What the exercise asks — When you reach the line containing "Open 竞争监控 in" in the entries below, begin reproducing lines exactly, and stop once the line containing "The width and height of the screenshot is (681, 465)." is done.

Stored data:
#####

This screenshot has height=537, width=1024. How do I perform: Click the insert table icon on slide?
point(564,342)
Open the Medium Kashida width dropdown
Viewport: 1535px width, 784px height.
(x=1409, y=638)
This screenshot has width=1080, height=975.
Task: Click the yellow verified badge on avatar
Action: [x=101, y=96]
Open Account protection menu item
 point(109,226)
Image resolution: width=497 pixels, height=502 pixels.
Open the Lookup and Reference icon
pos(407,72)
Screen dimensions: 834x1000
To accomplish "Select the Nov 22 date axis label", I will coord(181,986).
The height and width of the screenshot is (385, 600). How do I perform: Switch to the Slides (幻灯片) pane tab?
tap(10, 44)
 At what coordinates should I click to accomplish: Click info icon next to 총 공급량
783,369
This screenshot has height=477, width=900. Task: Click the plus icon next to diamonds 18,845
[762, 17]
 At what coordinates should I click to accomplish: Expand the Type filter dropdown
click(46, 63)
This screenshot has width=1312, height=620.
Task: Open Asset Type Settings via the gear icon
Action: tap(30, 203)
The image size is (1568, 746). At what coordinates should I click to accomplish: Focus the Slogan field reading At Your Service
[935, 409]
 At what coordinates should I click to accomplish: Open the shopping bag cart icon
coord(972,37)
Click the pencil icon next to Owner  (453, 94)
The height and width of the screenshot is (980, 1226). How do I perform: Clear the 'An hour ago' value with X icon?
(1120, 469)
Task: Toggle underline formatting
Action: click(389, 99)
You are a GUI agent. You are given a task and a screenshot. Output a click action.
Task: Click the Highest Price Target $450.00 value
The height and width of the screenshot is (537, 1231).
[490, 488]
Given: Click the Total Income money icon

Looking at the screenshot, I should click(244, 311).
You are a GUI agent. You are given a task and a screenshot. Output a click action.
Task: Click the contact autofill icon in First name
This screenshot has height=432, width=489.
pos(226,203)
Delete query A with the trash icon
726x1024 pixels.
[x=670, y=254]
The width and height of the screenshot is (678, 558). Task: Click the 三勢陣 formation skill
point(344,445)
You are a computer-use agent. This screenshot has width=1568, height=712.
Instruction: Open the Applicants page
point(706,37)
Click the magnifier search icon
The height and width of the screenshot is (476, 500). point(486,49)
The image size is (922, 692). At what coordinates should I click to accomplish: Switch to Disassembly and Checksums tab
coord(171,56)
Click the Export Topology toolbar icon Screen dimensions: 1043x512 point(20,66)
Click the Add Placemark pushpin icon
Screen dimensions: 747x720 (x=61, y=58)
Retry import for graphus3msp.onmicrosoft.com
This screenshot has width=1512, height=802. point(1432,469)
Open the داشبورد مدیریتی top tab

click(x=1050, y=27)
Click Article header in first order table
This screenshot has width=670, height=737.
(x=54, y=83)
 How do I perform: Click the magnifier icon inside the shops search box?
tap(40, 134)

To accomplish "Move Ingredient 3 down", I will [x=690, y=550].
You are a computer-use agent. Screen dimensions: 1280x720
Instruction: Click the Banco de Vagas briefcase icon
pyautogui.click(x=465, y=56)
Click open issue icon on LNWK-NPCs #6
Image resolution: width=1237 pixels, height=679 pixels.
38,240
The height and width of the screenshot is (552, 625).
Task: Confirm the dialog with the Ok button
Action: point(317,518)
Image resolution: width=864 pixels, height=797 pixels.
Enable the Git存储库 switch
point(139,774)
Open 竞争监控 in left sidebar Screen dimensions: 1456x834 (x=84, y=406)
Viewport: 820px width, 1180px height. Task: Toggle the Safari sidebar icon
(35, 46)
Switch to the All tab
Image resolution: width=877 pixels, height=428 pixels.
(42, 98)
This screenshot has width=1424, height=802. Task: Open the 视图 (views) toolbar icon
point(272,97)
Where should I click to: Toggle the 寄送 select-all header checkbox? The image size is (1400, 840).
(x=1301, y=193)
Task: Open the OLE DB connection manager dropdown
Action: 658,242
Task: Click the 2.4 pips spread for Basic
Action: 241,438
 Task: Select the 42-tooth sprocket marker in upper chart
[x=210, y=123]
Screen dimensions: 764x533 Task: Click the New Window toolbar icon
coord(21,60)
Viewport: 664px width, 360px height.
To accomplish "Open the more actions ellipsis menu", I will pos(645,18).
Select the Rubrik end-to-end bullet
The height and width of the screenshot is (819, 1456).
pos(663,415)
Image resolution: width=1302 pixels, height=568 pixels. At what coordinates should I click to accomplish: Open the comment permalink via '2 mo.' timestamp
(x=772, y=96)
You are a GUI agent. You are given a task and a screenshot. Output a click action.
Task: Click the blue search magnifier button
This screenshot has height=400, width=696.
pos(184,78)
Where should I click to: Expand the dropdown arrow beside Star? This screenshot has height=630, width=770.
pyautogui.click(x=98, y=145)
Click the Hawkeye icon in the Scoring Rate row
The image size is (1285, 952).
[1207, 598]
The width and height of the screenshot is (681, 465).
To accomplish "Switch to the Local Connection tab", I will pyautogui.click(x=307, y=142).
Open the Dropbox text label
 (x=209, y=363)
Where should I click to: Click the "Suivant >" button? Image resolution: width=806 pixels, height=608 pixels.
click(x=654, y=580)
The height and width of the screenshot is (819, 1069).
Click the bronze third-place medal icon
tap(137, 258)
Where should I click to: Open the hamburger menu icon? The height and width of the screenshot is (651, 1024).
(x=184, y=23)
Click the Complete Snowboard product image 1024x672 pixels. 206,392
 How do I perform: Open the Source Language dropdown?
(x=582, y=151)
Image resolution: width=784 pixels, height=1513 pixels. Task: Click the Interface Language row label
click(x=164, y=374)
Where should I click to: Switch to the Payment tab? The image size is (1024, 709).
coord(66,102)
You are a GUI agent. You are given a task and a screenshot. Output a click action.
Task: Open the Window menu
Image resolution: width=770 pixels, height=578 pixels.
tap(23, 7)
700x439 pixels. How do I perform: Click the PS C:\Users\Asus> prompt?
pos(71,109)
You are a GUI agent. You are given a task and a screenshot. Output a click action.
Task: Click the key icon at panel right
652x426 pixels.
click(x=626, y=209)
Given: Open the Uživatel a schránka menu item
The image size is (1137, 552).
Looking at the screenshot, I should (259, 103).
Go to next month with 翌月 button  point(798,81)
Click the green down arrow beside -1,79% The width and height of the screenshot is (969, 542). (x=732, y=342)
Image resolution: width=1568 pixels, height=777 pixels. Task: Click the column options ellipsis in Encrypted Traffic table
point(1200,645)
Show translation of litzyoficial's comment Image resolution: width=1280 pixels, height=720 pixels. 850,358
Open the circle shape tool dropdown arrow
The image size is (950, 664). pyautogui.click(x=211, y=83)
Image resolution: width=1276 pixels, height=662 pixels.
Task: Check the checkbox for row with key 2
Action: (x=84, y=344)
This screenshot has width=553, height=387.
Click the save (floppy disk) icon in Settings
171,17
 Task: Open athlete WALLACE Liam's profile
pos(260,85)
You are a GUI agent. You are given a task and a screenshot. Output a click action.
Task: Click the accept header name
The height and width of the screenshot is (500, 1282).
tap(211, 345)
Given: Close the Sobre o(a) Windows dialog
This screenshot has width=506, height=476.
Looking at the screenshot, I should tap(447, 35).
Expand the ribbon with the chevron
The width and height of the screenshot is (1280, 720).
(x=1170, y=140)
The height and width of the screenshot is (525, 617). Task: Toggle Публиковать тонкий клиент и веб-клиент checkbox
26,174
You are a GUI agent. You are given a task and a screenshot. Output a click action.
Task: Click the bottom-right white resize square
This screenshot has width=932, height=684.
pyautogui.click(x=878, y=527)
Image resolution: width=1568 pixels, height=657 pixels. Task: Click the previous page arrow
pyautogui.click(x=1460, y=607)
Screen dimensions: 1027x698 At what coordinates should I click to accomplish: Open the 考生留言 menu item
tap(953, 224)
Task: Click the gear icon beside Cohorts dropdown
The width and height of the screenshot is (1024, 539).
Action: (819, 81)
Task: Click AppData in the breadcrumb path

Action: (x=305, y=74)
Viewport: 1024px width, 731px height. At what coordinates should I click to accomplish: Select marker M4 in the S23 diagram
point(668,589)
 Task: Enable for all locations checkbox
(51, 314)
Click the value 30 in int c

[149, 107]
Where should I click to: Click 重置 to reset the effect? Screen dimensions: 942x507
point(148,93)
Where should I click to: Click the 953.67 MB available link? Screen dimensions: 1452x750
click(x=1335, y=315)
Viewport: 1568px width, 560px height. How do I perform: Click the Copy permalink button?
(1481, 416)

#####

Solution to the problem —
Open 竞争监控 in left sidebar Screen dimensions: 1456x834 (x=84, y=406)
Viewport: 820px width, 1180px height. Task: Toggle the Safari sidebar icon
(35, 46)
Switch to the All tab
Image resolution: width=877 pixels, height=428 pixels.
(42, 98)
This screenshot has width=1424, height=802. Task: Open the 视图 (views) toolbar icon
point(272,97)
Where should I click to: Toggle the 寄送 select-all header checkbox? The image size is (1400, 840).
(x=1301, y=193)
Task: Open the OLE DB connection manager dropdown
Action: 658,242
Task: Click the 2.4 pips spread for Basic
Action: 241,438
 Task: Select the 42-tooth sprocket marker in upper chart
[x=210, y=123]
Screen dimensions: 764x533 Task: Click the New Window toolbar icon
coord(21,60)
Viewport: 664px width, 360px height.
To accomplish "Open the more actions ellipsis menu", I will pos(645,18).
Select the Rubrik end-to-end bullet
The height and width of the screenshot is (819, 1456).
pos(663,415)
Image resolution: width=1302 pixels, height=568 pixels. At what coordinates should I click to accomplish: Open the comment permalink via '2 mo.' timestamp
(x=772, y=96)
You are a GUI agent. You are given a task and a screenshot. Output a click action.
Task: Click the blue search magnifier button
This screenshot has height=400, width=696.
pos(184,78)
Where should I click to: Expand the dropdown arrow beside Star? This screenshot has height=630, width=770.
pyautogui.click(x=98, y=145)
Click the Hawkeye icon in the Scoring Rate row
The image size is (1285, 952).
[1207, 598]
The width and height of the screenshot is (681, 465).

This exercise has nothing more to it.